Tuesday, 5 August 2008

Self-mortification

A new post from the Institute on the academic CV and lifelong self-assessment. My own variant of this social pathology is a relentless updating of my CV, driven probably by a certain dull narcissism and a compulsive hope for recognition. With the new discourse in UK academia of knowledge transfer and knowledge dissemination, coupled to the integration of "creative work" in the RAE framework it now appears that there is virtually nothing that one does that cannot be registered on the CV. As the Institute points out this is linked to a deliberate ideological obscurity in exactly what is required to meet the terms of the plan. Constantly shifting demands, and the movement into a metrics-based system based on research funding, produce a fundamental disorientation. This is reproduced within institutions by the conversion of Professorships and readerships into promotion strategies, with their own set of "targets". Hence, as measurability expands so do the terms of the role, with academics now expected to function as entrepreneurs, journalists, teachers, administrators, managers, and researchers.

Heresies


Thanks to Reza for notice about this blog / collective resource for heretical (non-)philosophy. Also on my first brief peruse there is this link to a downloadable copy of Iain Hamilton Grant's new book (please order for your local / university library).

This may help lift my current sense of depression, caused partly by the weather and partly by an instance of para-academic fuss, the latter having left me overly shaken for its trivial nature.
For an actually depressing reflection on the contemporary neo-liberal crisis state James Meek's report in the LRB on the floods last year in the UK provides salutary reading.
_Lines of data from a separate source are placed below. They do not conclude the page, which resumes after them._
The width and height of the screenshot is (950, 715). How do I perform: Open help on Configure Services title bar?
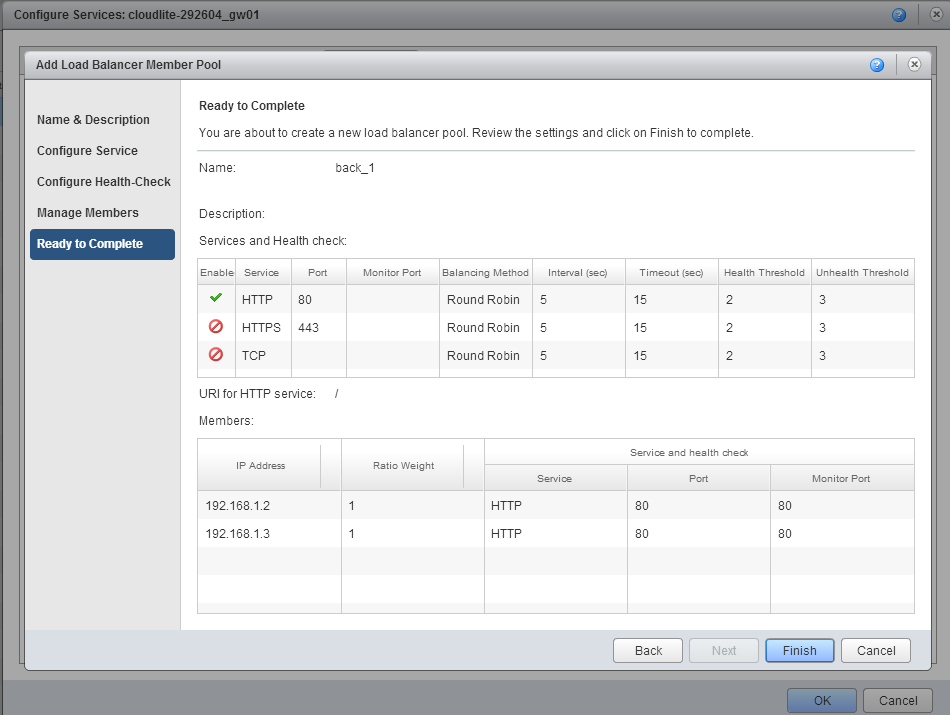[898, 14]
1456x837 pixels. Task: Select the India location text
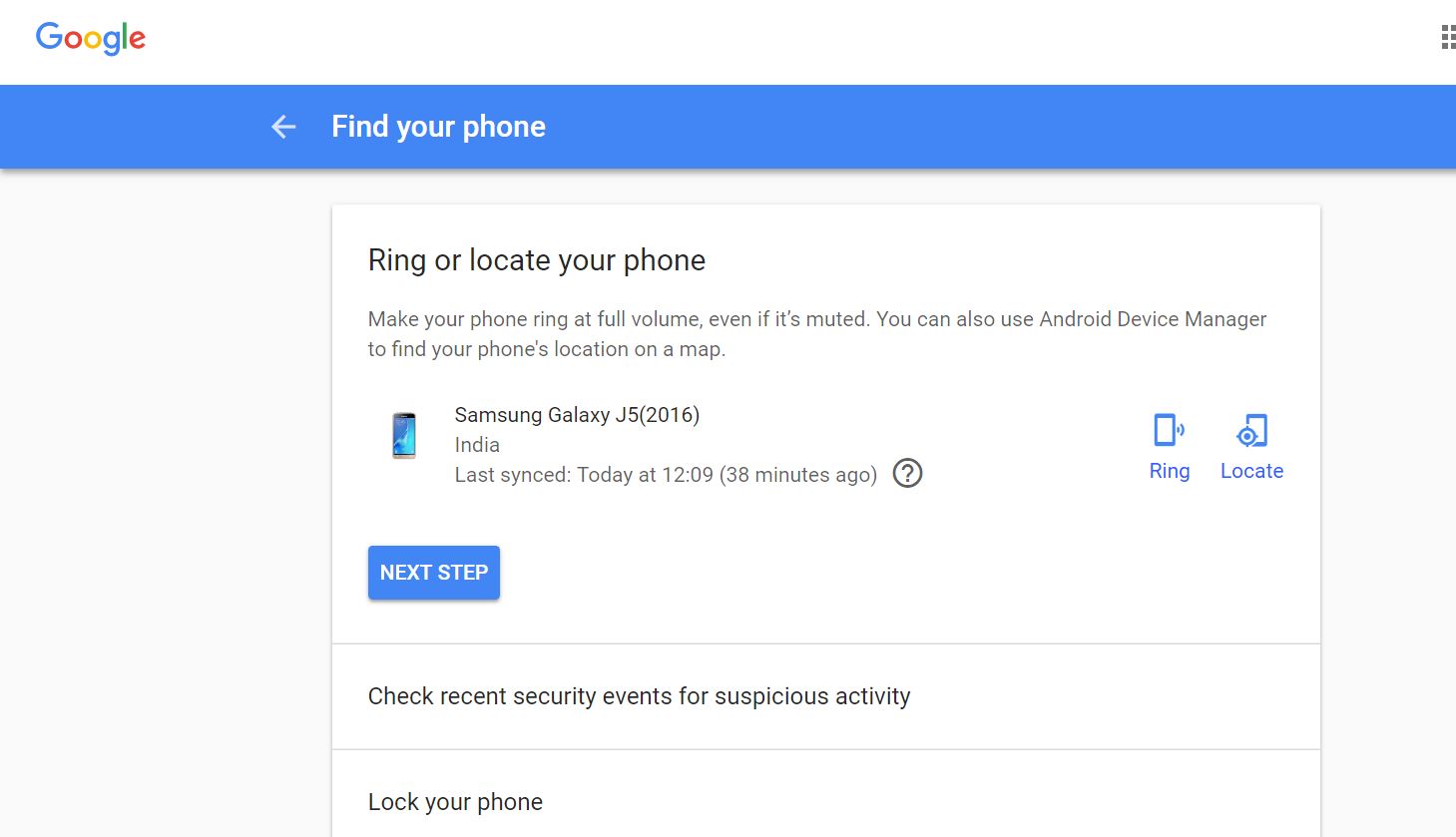click(x=477, y=444)
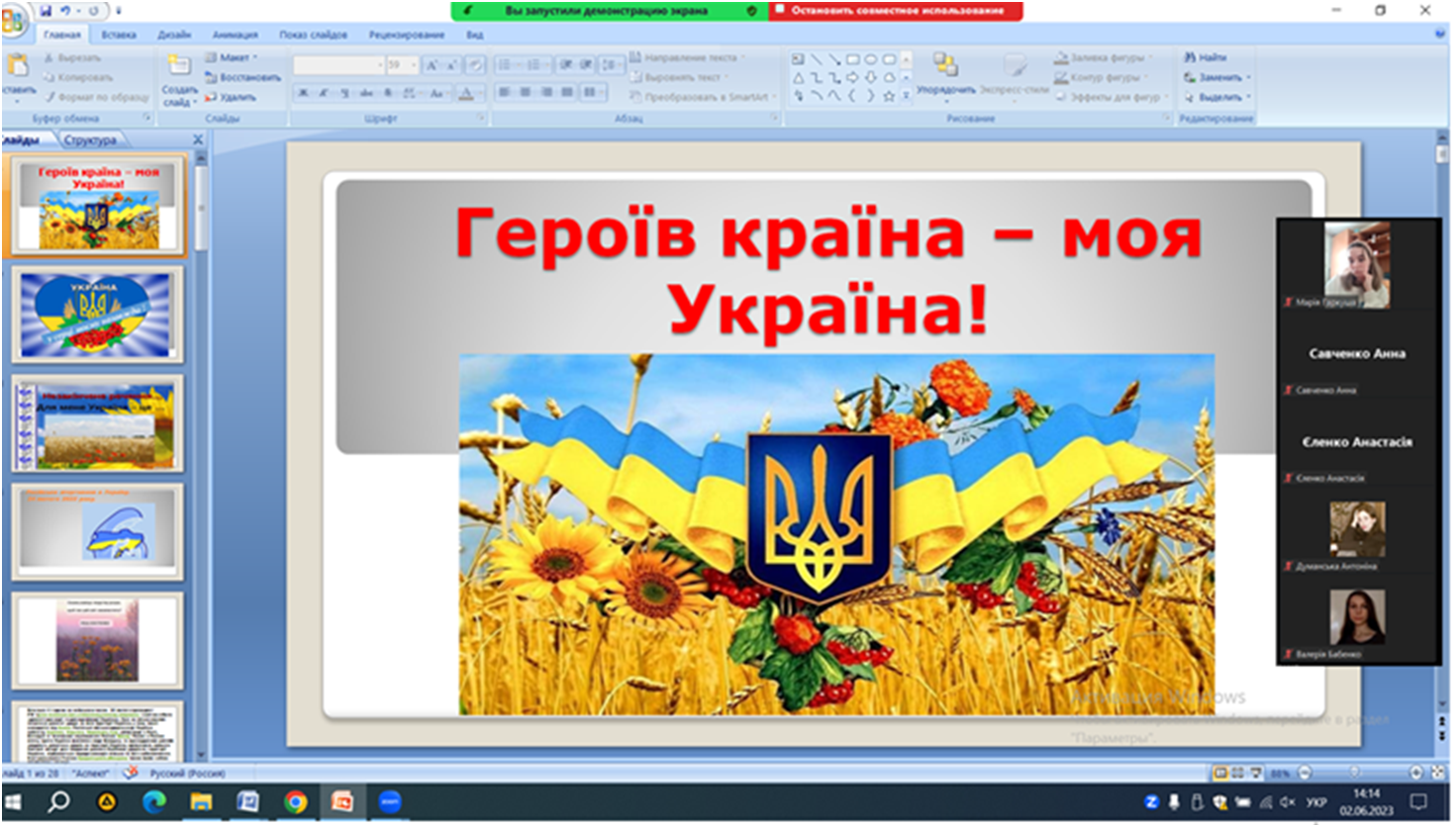The width and height of the screenshot is (1456, 827).
Task: Switch to the Structure (Структура) pane tab
Action: [x=90, y=139]
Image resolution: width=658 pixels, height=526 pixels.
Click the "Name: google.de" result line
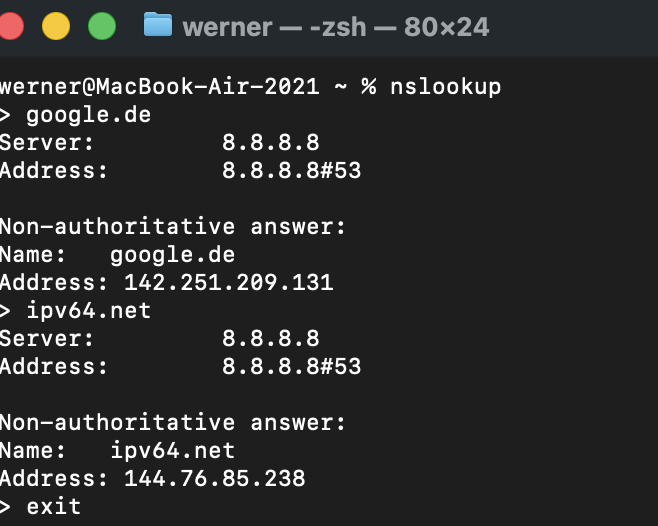pos(118,254)
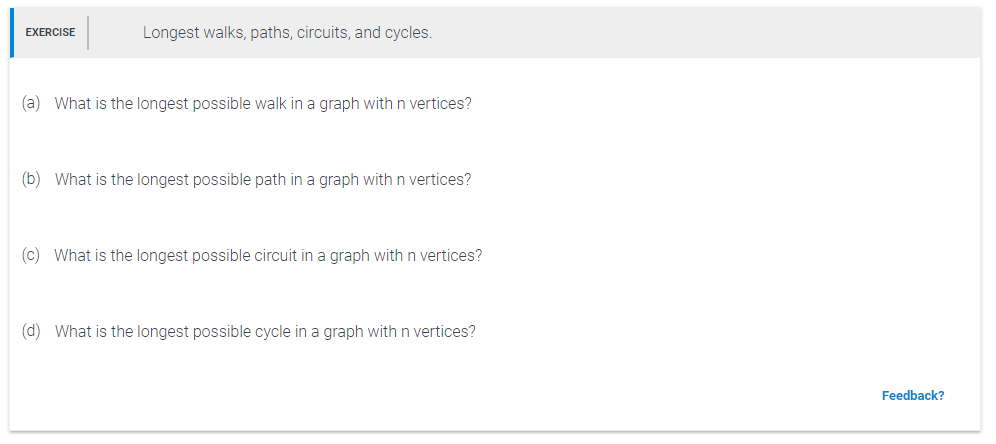Click the vertical divider after EXERCISE label

pyautogui.click(x=88, y=33)
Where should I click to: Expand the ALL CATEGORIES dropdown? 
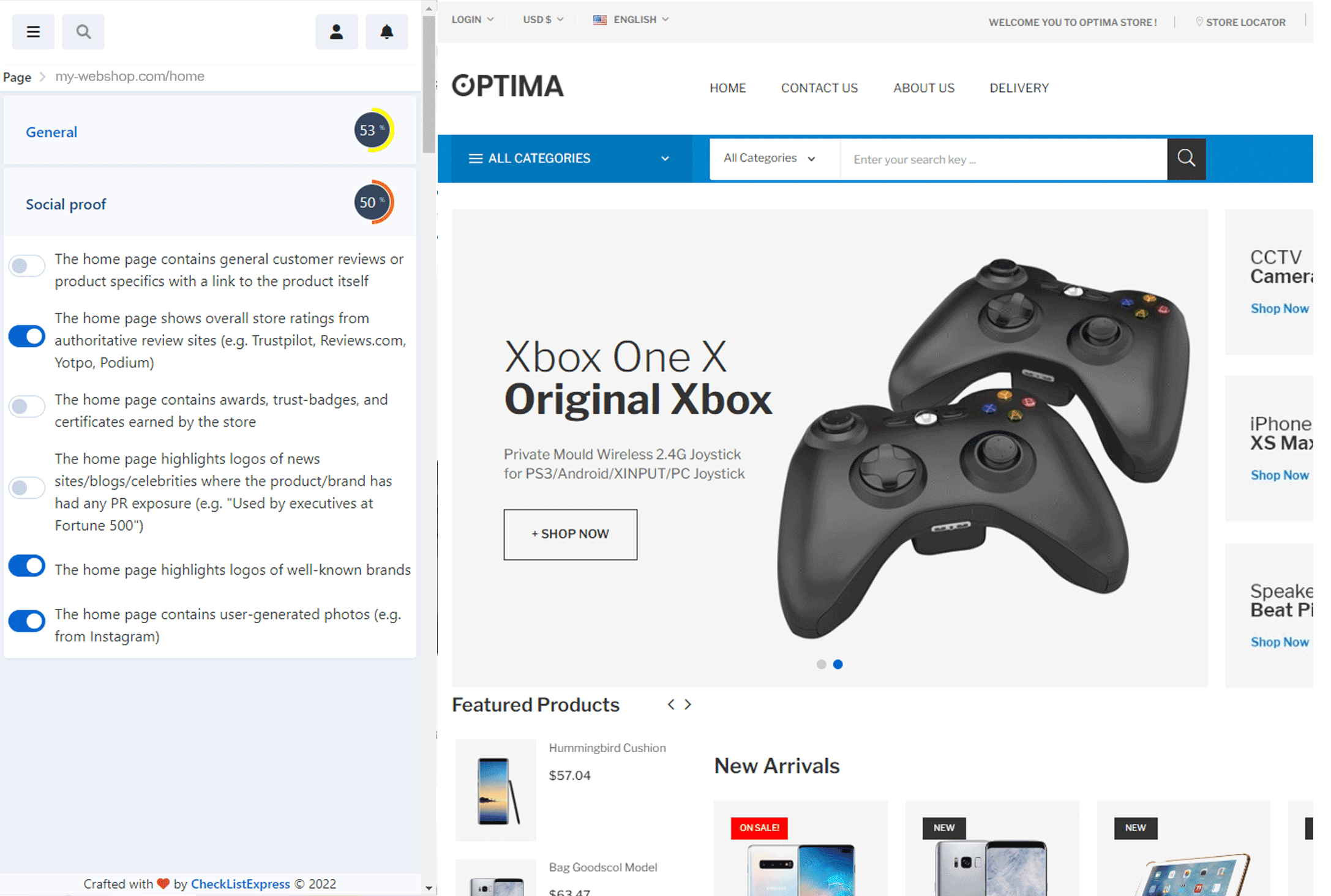(x=569, y=159)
As he remarks, concerning the privatisation of water:
"In a way, all this is a chronicle of defeat for the notion of public service. It turns out that it is possible to create private tax-collectors to run private monopolies and legally skim a percentage off the top for shareholders, while leaving customers reasonably happy; that even when things go terribly wrong for companies like Severn Trent, even when the failure of the private system to defend critical national infrastructure is exposed, it is public servants, rather than private ones, who shoulder the greatest blame."
While the involvement of public servants in these processes is undeniable, not least in the scandal of the initial privatisations, and the obvious refusal by "New" Labour to reverse them, this direction of blame towards the state obviously supports Owen's point concerning the ideologisation of planning as necessarily bad.

Thursday, 19 June 2008

The University

IT with some thoughts on what the university is (good) for (avoiding Jacques-Alain Miller's Maoist phase argument 'absolutely nothing' - strangely the French government thought that might conflict with his role as a university academic). In so many of the situations of the new bureaucracy this comment from Žižek comes to mind: ‘in a bureaucracy caught in the vicious cycle of jouissance, the ultimate crime is to simply and directly do the job one is supposed to do’
(‘Odradek as a Political Category’, Lacanian Ink 24 / 25 (Winter / Spring 2005): 136-155, p.140).